Source data

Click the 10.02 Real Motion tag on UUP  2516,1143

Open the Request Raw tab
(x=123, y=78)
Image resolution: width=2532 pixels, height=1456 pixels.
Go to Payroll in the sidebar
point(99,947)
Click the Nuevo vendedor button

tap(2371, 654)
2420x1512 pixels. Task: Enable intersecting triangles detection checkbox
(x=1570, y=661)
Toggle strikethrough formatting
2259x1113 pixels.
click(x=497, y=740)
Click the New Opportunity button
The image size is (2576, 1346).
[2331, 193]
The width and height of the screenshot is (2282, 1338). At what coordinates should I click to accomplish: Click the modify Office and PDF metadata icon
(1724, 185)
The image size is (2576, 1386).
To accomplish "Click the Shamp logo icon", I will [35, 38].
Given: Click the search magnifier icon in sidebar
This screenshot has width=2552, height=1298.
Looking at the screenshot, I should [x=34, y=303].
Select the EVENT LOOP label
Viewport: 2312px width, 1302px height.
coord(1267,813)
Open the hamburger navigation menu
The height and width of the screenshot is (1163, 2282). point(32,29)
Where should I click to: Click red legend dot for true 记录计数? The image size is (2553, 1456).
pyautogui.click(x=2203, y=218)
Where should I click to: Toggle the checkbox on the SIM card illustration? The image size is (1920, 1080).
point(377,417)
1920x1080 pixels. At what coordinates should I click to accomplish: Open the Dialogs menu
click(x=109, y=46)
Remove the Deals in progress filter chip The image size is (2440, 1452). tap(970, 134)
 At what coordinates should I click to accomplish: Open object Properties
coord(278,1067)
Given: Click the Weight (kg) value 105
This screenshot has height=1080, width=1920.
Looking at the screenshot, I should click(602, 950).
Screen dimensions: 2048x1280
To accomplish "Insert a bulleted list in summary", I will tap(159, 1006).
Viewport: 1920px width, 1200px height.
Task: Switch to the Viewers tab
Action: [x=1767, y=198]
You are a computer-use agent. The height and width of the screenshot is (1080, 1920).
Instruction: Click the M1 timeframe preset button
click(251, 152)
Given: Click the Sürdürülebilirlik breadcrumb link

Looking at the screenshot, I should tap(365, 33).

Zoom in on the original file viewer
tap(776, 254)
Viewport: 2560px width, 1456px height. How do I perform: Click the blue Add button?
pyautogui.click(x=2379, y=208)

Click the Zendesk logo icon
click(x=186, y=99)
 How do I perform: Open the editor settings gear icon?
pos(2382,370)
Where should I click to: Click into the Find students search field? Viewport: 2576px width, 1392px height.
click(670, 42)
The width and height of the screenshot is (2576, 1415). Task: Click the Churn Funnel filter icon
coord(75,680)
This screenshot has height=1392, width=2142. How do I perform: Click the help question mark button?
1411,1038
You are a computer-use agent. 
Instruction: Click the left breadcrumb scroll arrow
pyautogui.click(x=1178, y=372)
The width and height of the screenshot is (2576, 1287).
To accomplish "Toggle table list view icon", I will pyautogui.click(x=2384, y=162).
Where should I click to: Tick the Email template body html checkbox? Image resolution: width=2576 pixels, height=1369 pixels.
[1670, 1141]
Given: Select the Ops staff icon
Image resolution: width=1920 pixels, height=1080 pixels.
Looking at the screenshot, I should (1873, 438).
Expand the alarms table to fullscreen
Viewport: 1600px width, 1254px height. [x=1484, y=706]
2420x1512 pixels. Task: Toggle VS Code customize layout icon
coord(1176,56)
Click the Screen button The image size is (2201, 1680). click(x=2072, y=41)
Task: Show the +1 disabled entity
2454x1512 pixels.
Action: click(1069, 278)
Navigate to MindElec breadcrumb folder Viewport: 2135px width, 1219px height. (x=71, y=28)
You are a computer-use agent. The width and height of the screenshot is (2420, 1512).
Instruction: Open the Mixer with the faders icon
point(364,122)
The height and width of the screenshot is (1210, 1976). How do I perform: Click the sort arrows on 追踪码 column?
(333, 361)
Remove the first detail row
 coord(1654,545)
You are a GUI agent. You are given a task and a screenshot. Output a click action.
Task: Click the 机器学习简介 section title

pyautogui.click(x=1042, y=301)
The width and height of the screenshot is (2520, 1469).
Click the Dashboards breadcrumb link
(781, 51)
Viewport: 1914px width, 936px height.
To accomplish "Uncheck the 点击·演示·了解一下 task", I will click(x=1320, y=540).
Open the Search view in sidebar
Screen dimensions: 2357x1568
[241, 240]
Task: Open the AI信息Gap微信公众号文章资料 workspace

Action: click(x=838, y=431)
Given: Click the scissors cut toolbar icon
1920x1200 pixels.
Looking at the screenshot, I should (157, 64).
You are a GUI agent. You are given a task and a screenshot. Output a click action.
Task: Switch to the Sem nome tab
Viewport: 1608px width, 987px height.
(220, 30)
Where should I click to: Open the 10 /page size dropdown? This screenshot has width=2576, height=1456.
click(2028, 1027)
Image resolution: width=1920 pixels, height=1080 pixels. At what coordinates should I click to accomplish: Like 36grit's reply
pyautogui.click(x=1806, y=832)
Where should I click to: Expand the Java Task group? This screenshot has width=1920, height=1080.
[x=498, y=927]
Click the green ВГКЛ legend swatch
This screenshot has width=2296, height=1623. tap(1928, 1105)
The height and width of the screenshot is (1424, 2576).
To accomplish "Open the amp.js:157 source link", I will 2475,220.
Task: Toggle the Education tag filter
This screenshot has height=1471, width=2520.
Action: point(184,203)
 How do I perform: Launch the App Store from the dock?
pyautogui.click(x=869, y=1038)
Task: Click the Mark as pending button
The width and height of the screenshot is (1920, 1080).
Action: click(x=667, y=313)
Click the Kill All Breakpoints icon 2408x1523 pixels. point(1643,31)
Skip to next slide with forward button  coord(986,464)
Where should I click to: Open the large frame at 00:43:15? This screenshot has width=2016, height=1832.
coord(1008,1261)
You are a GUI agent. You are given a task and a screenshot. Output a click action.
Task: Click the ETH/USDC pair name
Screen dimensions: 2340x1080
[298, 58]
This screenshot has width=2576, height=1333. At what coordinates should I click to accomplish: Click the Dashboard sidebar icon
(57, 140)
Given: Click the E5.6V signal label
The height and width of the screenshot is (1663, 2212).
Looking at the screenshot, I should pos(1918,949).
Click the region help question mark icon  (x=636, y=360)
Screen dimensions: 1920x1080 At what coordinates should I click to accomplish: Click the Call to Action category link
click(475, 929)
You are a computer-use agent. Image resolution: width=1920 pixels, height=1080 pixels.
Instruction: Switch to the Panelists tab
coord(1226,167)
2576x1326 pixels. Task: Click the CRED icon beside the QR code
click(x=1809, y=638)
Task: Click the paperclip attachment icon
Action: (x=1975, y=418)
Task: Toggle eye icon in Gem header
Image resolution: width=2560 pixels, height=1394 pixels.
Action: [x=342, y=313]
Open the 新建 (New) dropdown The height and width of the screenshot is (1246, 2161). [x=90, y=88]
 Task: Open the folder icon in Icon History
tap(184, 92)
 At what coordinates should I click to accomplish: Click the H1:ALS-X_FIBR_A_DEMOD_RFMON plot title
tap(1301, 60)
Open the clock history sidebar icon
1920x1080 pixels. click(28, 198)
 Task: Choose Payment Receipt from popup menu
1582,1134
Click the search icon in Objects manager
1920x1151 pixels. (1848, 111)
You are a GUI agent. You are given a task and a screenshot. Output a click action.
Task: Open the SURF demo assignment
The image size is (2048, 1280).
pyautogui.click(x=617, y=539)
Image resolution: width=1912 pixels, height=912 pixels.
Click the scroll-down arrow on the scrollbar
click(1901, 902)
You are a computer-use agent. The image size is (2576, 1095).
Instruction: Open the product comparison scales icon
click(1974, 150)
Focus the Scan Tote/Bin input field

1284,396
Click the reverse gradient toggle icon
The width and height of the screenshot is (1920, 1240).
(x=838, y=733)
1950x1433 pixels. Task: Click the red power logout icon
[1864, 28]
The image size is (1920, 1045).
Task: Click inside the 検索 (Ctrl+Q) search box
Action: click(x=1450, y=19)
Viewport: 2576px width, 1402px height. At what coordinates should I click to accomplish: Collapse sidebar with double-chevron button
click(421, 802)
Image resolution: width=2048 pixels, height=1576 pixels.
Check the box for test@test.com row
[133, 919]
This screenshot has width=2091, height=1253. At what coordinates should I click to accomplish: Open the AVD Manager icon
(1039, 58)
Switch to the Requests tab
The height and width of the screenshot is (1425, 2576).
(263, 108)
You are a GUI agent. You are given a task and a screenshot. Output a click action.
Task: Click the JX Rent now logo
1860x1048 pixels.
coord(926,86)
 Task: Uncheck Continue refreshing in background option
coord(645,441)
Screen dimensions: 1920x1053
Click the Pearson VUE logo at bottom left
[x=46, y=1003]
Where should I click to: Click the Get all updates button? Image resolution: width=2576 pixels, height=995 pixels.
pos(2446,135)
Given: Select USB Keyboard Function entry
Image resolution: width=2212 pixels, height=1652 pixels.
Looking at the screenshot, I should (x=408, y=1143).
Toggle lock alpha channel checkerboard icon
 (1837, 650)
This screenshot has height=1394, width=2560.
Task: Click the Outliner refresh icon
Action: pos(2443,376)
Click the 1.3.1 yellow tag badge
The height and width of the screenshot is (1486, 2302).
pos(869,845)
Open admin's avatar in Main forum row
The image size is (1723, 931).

Aim of the task
Only the line that contains "Viewport: 2576px width, 1402px" and the lines after it, through the end of the data above, are to be repeated exactly.

Exercise answer
Viewport: 2576px width, 1402px height. At what coordinates should I click to accomplish: Collapse sidebar with double-chevron button
click(421, 802)
Image resolution: width=2048 pixels, height=1576 pixels.
Check the box for test@test.com row
[133, 919]
This screenshot has width=2091, height=1253. At what coordinates should I click to accomplish: Open the AVD Manager icon
(1039, 58)
Switch to the Requests tab
The height and width of the screenshot is (1425, 2576).
(263, 108)
You are a GUI agent. You are given a task and a screenshot. Output a click action.
Task: Click the JX Rent now logo
1860x1048 pixels.
coord(926,86)
 Task: Uncheck Continue refreshing in background option
coord(645,441)
Screen dimensions: 1920x1053
Click the Pearson VUE logo at bottom left
[x=46, y=1003]
Where should I click to: Click the Get all updates button? Image resolution: width=2576 pixels, height=995 pixels.
pos(2446,135)
Given: Select USB Keyboard Function entry
Image resolution: width=2212 pixels, height=1652 pixels.
Looking at the screenshot, I should (x=408, y=1143).
Toggle lock alpha channel checkerboard icon
 (1837, 650)
This screenshot has height=1394, width=2560.
Task: Click the Outliner refresh icon
Action: pos(2443,376)
Click the 1.3.1 yellow tag badge
The height and width of the screenshot is (1486, 2302).
pos(869,845)
Open admin's avatar in Main forum row
The image size is (1723, 931).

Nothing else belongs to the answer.